Ermance n’avait pas appris le brusque départ du comte Albert sans concevoir l’idée que c’était lui qu’elle avait entendu dans le parc ; mais la singularité d’une telle démarche, l’ignorance où il était qu’elle dût se promener aussi tard ce soir-là, et bien d’autres raisons vinrent la détourner de cette supposition ; elle aurait fini par en perdre le souvenir sans le soin constant que prenait Albert de se rappeler sans cesse à sa pensée. Ayant prévu que sa présence à Champville empêcherait toute liaison intime entre sa tante et madame de Lorency, il avait presque cessé d’y venir ; mais pendant le court séjour qu’il y faisait il tâchait d’apprendre par Natalie tout ce qu’avait fait et dit Ermance : c’est ainsi qu’il connaissait les fleurs qu’elle préférait, le livre qu’elle avait projeté de faire venir de Paris, le dessin dont elle avait besoin pour une nouvelle broderie, et plusieurs petites choses de ce genre, qu’Ermance trouvait chaque jour sur la table de son salon sans savoir qui les lui envoyait. Il y avait tant de grâce, tant d’à-propos dans ces soins mystérieux, que le soupçon en devait tomber naturellement sur Natalie ; d’ailleurs elle s’en défendait avec une sorte d’embarras propre à l’affermir. Cependant, madame de Lorency ayant trouvé un jour dans son album un charmant dessin à l’aquarelle, représentant un des plus jolis endroits du parc de Champville, où deux femmes à demi voilées se promenaient, elle crut reconnaître dans ces deux figures gracieuses elle et Natalie, et la remercia dans les expressions les plus tendres d’avoir pensé à lui donner un si précieux souvenir. Mais, en lui parlant de sa reconnaissance, elle fut frappée de voir les yeux de son amie se remplir de larmes. D’abord vivement émue elle-même, Ermance crut que ces larmes n’étaient point celles de la tristesse ; mais la pâleur subite, l’expression douloureuse répandue sur les traits de Natalie ne lui permirent pas de rester plus longtemps dans cette douce illusion. Impatiente d’apprendre ce qui pouvait causer cette altération, elle la questionne ; mais en vain ; Natalie s’obstine à lui répondre qu’une violente douleur à la poitrine a causé l’oppression qu’elle éprouve, le sourire revient sur ses lèvres ; elle embrasse Ermance en disant :

— Si vous saviez à quel point je vous aime !

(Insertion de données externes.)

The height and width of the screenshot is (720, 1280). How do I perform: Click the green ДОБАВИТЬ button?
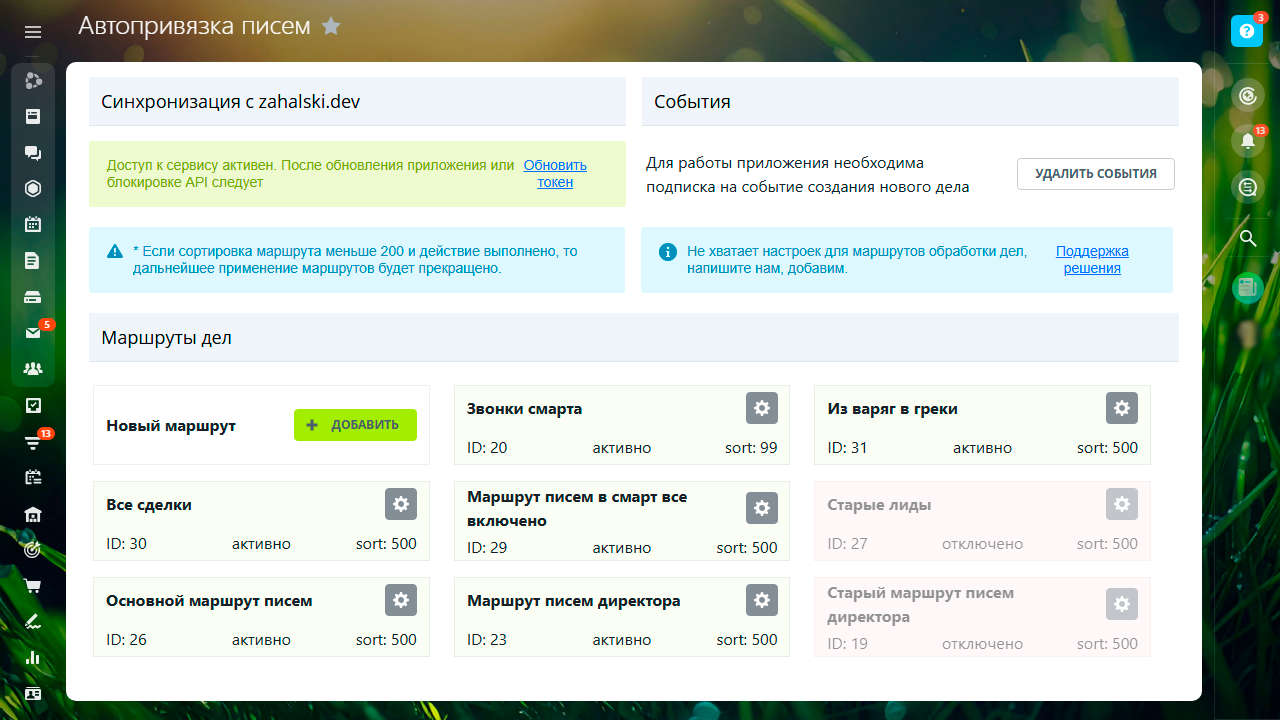coord(355,425)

Puis, s’élançant hors du salon, elle rejoint sa voiture avant qu’Ermance ait eu le temps de la retenir.

On avait des nouvelles de l’arrivée d’Adhémar à Constantinople ; il devait y rester tout l’hiver, et madame de Lorency, goûtant chez son oncle le seul bonheur dont elle pût jouir, espérait y rester tout le temps que durerait l’absence de son mari, et peut-être plus encore ; car elle n’osait prévoir dans quelle disposition il reviendrait. Mais une attaque violente de goutte mit les jours de M. de Montvilliers en danger, et les médecins ayant décidé que le froid de la campagne pendant l’arrière-saison lui serait funeste, Ermance le détermina à venir s’établir chez elle à Paris. Mélanie devait le suivre, et le président, pour qui la présence de sa nièce et les soins qu’il en recevait étaient devenus un besoin du cœur, quitta son vieux manoir sans regret.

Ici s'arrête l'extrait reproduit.